Questo è un progetto a cui crediamo molto.
Un’altra novità è la realizzazione di playlist per persone malate e costrette a restare a casa, in alcuni casi, da sole. L’ascolto della musica può migliorare la loro condizione da diversi punti di vista. Abbiamo, quindi, chiesto ai musicisti, che si esibiranno in questa stagione di SCENE, di comporre delle brevi playlist che serviranno a tutti i malati che ne faranno richiesta.
Come inizierà la nuova stagione SCENE 2020/’21?
Per il nuovo cartellone SCENE sono stati organizzati ben 55 spettacoli.
Però, vista l’attuale situazione, non tutti potranno svolgersi in presenza.
Alcuni appuntamenti si trasformeranno in un film.
Tra questi i primi tre, ovvero lo spettacolo del 21 dicembre 2020 e quelli del 9 e del 24 gennaio 2021.
E per concludere l’intervista … un suo sogno nel cassetto.
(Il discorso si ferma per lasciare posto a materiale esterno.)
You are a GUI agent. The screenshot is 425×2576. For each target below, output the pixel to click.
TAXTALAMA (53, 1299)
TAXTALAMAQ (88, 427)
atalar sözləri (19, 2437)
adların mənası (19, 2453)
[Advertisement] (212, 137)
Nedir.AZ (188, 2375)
Il mio ideale sarebbe che la cultura non fosse più circoscritta in un enclave.
Sarebbe un vero cambiamento se le attività culturali permeassero tutti gli aspetti della società e della vita quotidiana: dalla scuola al lavoro, dall’economia alla sanità.
Questa sarebbe una vera rivoluzione per tutti.